PerlToPoS

From BiGGrid Wiki
Jump to navigation Jump to search

Introduction

PerlToPoS is a ToPoS client library written in Perl. The library has no dependencies other than those found on all grid nodes, so including the two modules 'ToposPool.pm' and 'ToposToken.pm' is enough to run pilot jobs using PerlToPoS.

As an introduction, the following example shows a simple, but functional PerlToPoS client:

  use ToposPool;
  use ToposToken;

  # open an existing pool, assumed to be filled with tokens
  my $pool = ToposPool -> new ("my_pool");

  while (my $token = $pool -> next_token) {

    # process the token, which can contain text or a file,
    # store the results
    ...

    # when processed, remove the token
    $token -> delete;
  }
  
  # no more tokens

While the example seems simple and uses no advanced feature like locking tokens, it shows most of what is needed to use ToPoS in Perl scripts. Moreover, it shows that all HTTP commands have been hidden in the objects and methods.

Obtaining PerlToPoS

The PerlToPoS client libraries can be downloaded from File:PerlTopos.tgz.

If you have access to the Sara Subversion repository,you can checkout the files using

 svn co https://subtrac.sara.nl/osd/nlgrid/svn/trunk/perltopos

This will check out the latest copy of the client libraries.

Writing ToPoS Clients

General script structure for shared tokens

For scripts which use shared tokens, no locking mechanism is used, making the script easy. In this case, the structure of pilot jobs will be:

  1. include the library modules
  2. open an existing pool, either from:
    • a known pool name, or
    • a pool name stored in a file
  3. while there are more tokens:
    1. get the next token
    2. process the token contents
    3. store the results
    4. if the token was successfully processed and the results stored:
      • delete the token

General script structure for exclusive tokens

If tokens are to be exclusive, tokens must be locked and optionally renewed while the computation is still running. A possible structure is then


  1. include the library modules
  2. open an existing pool, either from:
    • a known pool name, or
    • a pool name stored in a file
  3. while there are more tokens:
    1. get the next token, locking it
    2. while not finished:
      1. process the token contents
      2. renew the lock
    3. store the results
    4. if the token was successfully processed and the results stored:
      • delete the token

Opening an existing pool

To open an existing pool with a known name (or simple name), use the 'new' method:

   my $pool = ToposPool -> new('name');

This method returns a pool object which has various methods for manipulating the ToPoS pool.
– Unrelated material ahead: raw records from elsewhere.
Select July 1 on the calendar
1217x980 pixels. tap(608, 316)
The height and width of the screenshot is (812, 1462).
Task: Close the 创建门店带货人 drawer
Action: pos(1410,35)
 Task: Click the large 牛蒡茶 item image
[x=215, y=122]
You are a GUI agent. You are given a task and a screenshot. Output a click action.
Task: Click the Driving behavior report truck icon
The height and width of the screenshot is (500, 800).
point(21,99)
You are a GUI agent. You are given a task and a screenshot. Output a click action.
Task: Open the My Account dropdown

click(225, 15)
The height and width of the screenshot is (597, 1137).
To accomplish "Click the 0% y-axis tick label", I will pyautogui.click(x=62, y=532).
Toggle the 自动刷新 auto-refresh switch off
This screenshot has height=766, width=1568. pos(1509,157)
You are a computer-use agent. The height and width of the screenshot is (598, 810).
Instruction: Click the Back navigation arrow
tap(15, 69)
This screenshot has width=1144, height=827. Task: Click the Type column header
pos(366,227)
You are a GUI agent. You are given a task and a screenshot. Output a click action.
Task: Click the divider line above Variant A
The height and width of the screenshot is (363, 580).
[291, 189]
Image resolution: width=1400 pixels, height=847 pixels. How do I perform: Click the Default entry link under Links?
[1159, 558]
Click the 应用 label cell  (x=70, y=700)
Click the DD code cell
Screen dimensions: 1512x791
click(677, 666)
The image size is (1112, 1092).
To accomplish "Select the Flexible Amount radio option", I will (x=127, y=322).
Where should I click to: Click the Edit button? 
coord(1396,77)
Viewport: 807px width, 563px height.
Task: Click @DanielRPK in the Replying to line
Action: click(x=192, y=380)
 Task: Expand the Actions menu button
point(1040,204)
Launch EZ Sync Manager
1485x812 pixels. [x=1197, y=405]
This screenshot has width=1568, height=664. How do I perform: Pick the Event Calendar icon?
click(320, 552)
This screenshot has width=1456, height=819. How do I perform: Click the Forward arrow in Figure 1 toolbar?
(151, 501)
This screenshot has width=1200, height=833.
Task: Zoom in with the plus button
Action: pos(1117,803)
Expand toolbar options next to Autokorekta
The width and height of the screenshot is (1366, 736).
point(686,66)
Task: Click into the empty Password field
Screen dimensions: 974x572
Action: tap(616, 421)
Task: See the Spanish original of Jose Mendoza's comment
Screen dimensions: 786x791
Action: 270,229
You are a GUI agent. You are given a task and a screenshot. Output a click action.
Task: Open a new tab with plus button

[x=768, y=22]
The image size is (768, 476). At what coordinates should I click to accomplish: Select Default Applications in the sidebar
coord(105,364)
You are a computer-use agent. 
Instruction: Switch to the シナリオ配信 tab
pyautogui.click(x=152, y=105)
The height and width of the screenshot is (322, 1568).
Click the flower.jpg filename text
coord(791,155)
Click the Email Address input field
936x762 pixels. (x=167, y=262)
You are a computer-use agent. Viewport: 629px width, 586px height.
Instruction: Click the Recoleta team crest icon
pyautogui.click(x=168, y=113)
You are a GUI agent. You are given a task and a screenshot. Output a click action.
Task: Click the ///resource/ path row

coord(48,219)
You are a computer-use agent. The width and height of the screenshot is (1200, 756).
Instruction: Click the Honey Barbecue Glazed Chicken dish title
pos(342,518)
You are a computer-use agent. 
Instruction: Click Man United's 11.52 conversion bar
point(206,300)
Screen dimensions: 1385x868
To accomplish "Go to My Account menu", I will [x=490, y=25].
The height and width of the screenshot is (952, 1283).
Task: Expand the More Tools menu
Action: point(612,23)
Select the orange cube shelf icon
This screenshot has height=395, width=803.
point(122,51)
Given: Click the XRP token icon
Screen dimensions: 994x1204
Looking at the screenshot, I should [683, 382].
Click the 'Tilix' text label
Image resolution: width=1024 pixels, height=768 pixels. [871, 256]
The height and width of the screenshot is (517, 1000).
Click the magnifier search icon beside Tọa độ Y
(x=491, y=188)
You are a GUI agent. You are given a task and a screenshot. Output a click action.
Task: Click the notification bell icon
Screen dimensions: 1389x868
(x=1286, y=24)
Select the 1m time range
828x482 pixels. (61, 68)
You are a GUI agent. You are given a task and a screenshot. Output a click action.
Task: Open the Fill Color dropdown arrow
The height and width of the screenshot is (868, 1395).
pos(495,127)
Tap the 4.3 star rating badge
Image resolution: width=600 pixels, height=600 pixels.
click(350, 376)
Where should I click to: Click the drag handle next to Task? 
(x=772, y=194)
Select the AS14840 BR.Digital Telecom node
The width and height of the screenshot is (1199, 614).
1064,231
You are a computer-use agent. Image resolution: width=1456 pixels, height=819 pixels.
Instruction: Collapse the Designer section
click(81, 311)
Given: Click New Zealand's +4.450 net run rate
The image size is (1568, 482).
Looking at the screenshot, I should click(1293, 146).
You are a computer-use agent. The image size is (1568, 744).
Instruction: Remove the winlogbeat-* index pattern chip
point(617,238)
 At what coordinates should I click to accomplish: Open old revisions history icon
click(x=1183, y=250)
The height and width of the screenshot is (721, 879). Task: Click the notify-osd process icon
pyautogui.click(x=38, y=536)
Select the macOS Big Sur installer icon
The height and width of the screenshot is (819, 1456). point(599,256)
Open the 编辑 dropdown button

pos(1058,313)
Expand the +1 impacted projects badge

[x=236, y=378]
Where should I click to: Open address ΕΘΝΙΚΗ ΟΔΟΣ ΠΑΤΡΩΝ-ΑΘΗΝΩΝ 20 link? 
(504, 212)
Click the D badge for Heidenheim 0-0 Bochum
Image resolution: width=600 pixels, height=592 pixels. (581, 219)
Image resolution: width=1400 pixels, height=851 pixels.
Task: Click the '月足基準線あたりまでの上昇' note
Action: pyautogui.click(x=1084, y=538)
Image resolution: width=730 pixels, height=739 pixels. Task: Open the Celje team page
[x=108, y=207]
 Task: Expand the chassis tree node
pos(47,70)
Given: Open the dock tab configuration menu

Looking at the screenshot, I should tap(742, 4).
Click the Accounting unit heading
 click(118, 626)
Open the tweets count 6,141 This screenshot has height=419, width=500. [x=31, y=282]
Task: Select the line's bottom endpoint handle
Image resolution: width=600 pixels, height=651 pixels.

If the pool name was saved in a file (see saving the pool name to a file), the 'load' function can be used to read the pool name from a file and open the existing pool with that name. This is again convenient if after populating a new pool with tokens, the pool name was saved to a file. The command is:

   my $pool = ToposPool -> load('my_pool_file.txt');

If no pool file is specified, the file is assumed to be 'pool_id.txt', which is also the default for saving pools, see populating pools.

Getting the next token

After opening an existing pool, tokens objects can be retrieved from that pool with the 'next_token' method:

 my $token_object = $pool -> next_token;  # no lock

If no arguments are specified, the token is not locked. If an optional argument is specified, it the token is locked for the specified duration in seconds:

 my $locked_token = $pool -> next_token(60); # lock for 60 seconds

The 'next_token' method returns a ToposToken object (not text!), which can be further inspected using the methods below.

If there are no more tokens, or if all remaining tokens are locked, 'next_token' returns 'undef', so it can be used in a 'while' construct as shown in the introduction.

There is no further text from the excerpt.